The Colonel stalked from the room. Dolly glanced at her mother, who had a pale smile of half-frightened enjoyment on her face.

“I think you said 'most too much,” Mrs. Barclay said. “You'd better not drive him too far.”

Dolly went up to her room, and when supper was called, half an hour later, she declined to come down. However, Mrs. Barclay sent up a tray of delicacies by Aunt Milly, the old colored woman, which came back untouched.

It was the custom of the family to retire rather early at that season of the year, and by half-past nine the house was dark and still. Mrs. Barclay dropped to sleep quickly, but waked about one o' clock, and lay unable to drift into unconsciousness again for the delightful pastime of thinking over her daughter's love affair. She began to wonder if Dolly, too, might not be awake, and the prospect of a midnight chat on that of all topics made her pulse beat quickly. Slipping noiselessly out of bed, so as not to wake her husband, who was snoring in his bed across the room, she glided up-stairs. She had not been there a moment before the Colonel was waked by a low scream from her, and then he heard her bare feet thumping on the floor overhead as she crossed the hall into the other rooms. She screamed out again, and the Colonel sprang up, grasped his revolver, which always lay on the bureau, and ran into the hall. There he met his wife, half sliding down the stairs.

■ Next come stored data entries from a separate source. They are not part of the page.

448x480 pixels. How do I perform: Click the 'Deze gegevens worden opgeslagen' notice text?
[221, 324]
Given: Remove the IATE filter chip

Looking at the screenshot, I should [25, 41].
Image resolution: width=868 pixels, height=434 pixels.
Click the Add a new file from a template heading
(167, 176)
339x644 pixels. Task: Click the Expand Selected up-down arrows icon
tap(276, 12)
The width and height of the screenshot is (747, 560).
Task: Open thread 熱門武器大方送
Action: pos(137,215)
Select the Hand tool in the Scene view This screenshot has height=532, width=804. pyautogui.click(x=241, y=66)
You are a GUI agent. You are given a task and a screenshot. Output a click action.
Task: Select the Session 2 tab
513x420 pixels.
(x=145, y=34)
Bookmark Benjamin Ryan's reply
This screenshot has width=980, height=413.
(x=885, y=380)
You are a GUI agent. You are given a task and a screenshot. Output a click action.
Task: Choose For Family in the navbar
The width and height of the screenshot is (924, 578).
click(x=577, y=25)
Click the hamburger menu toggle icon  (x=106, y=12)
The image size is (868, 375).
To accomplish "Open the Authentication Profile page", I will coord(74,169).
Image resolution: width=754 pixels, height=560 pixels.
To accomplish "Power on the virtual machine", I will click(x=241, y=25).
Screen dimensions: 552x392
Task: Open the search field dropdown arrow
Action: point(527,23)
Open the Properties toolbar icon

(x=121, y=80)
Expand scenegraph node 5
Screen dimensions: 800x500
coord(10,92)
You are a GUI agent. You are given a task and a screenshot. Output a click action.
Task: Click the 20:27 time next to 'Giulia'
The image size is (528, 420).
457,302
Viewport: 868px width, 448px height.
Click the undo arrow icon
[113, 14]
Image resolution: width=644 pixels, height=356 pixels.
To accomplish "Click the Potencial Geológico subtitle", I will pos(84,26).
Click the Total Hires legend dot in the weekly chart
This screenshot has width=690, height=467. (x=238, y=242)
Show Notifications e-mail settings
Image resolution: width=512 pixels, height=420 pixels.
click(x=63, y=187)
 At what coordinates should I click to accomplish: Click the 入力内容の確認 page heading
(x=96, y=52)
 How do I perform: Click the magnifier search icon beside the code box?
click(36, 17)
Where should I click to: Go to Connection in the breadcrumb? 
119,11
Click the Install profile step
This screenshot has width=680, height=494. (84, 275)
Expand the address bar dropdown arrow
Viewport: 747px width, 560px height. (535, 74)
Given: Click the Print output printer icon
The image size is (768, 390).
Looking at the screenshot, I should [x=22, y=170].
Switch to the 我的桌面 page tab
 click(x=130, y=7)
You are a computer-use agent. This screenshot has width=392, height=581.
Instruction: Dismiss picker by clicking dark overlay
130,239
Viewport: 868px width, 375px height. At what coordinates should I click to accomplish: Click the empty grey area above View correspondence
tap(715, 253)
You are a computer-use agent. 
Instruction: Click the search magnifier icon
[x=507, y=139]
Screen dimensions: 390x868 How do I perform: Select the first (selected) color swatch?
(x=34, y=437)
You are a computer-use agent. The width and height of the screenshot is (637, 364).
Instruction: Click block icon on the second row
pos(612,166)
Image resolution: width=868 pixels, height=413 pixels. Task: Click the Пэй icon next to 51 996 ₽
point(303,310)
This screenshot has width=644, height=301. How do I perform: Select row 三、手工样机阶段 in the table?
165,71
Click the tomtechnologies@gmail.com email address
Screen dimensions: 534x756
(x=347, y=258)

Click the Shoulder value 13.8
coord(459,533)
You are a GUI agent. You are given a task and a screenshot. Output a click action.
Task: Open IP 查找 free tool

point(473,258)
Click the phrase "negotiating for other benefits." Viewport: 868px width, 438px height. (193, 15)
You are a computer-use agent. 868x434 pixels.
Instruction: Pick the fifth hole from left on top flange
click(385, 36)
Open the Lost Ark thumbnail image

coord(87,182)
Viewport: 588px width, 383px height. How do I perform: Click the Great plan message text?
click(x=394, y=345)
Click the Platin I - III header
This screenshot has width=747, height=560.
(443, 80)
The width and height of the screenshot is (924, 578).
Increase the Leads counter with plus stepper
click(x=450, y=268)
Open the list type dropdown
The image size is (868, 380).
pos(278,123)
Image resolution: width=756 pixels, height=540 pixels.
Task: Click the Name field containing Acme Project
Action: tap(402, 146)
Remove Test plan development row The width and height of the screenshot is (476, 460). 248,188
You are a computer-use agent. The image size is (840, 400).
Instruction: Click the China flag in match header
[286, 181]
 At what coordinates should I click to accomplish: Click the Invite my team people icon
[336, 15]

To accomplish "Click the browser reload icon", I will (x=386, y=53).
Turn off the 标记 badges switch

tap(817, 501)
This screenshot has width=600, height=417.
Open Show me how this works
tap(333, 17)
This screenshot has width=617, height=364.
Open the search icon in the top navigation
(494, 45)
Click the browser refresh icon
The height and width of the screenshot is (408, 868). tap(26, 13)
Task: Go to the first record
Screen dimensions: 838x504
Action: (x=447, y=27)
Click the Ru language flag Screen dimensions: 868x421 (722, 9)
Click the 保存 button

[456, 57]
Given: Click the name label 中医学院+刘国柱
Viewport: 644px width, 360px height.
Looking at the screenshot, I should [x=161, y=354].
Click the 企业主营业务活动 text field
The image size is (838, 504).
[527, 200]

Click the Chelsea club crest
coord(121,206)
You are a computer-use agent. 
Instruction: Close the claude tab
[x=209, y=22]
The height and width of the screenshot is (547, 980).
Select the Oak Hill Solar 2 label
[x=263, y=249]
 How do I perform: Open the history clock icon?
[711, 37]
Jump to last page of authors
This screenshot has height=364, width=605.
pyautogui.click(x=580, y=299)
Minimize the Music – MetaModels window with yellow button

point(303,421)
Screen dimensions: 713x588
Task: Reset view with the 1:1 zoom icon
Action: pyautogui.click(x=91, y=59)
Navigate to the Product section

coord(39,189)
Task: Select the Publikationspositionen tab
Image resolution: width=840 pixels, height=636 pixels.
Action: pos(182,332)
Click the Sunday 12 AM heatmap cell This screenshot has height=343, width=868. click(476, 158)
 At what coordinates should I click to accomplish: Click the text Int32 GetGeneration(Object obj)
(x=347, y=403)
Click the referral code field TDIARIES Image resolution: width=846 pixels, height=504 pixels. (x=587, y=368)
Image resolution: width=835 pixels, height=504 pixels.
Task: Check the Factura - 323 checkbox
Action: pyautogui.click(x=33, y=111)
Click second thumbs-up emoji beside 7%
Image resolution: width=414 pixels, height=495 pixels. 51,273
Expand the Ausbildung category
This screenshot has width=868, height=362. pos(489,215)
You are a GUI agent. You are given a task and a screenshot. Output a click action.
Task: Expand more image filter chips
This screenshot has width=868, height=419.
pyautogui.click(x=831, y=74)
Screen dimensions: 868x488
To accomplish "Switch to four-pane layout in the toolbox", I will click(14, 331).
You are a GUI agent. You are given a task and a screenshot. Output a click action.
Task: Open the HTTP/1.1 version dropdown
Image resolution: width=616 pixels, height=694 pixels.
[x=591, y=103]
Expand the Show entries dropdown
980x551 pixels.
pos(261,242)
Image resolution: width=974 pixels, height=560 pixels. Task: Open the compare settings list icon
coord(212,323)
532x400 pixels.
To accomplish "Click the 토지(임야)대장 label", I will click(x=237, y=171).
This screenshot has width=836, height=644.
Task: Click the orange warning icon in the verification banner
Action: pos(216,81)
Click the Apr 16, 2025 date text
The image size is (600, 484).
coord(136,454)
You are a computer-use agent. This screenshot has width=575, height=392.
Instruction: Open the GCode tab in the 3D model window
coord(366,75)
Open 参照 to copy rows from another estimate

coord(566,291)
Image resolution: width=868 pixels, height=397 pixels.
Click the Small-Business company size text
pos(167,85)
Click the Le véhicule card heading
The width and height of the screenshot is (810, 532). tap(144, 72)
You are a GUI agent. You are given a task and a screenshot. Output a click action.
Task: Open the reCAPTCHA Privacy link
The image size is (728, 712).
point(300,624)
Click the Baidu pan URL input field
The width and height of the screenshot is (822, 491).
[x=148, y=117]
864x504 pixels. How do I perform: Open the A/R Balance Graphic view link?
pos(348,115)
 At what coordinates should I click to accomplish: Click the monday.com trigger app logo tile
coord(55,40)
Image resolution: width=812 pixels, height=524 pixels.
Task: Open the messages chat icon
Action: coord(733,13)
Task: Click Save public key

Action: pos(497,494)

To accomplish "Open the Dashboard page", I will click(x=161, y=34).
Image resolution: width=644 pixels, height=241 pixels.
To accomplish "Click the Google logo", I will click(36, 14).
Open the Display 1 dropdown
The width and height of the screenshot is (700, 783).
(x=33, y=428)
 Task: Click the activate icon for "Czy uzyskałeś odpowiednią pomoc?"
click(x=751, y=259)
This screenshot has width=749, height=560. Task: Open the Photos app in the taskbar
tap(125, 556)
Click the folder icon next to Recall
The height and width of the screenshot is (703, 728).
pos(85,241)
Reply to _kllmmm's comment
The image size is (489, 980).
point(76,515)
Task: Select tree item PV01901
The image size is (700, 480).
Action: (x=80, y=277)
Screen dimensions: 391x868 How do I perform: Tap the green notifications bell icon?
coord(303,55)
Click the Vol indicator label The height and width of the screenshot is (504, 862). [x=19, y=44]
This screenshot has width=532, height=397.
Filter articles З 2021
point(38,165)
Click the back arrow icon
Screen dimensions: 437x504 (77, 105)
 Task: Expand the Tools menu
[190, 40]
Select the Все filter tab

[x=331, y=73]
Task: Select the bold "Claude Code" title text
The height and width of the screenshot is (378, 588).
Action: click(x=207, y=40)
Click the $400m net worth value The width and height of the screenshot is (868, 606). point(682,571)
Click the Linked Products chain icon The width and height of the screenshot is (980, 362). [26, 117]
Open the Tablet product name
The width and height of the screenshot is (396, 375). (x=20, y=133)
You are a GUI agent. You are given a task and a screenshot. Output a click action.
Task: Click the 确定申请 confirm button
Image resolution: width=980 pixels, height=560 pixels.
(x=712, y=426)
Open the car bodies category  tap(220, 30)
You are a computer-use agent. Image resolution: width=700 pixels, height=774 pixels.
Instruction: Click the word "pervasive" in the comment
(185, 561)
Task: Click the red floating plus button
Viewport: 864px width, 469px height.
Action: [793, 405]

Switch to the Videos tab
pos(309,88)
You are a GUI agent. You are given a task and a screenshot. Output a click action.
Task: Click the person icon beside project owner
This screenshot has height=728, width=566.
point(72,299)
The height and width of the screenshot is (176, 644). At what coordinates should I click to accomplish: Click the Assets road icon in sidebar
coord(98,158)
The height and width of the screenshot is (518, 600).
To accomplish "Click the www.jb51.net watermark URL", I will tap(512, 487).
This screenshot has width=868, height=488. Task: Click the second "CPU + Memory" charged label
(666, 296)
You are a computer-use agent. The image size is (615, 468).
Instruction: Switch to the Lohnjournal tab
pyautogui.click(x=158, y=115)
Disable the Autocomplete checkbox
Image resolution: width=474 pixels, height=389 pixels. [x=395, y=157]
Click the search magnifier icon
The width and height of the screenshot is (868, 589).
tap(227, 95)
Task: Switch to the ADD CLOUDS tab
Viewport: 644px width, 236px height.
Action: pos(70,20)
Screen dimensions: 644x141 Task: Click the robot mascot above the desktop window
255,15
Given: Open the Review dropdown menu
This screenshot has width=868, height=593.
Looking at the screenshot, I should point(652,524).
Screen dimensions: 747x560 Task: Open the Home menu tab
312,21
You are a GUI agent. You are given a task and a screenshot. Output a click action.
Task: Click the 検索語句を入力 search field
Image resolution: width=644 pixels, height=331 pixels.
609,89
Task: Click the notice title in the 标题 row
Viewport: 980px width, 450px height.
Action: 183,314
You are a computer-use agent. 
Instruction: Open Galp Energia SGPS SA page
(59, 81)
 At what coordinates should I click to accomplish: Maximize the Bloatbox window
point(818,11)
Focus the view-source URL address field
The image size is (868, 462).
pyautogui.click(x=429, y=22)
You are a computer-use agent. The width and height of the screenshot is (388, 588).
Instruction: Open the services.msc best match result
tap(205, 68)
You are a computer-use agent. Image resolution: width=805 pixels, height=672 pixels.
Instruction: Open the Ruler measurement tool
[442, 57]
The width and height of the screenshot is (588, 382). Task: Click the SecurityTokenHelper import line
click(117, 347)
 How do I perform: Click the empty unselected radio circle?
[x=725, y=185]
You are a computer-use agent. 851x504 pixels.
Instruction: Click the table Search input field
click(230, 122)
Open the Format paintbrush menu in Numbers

“Dolly's gone,” she gasped. “Her bed hasn't been touched. Oh, Seth, do you reckon anything has happened to her?”

The old man stared in the dim light of the hall, and then turned towards the door which opened on the back veranda. He said not a word, but was breathing hard. The cabin of old Ned and his wife, Aunt Milly, was near by.

“Ned; oh, Ned!” called out the Colonel.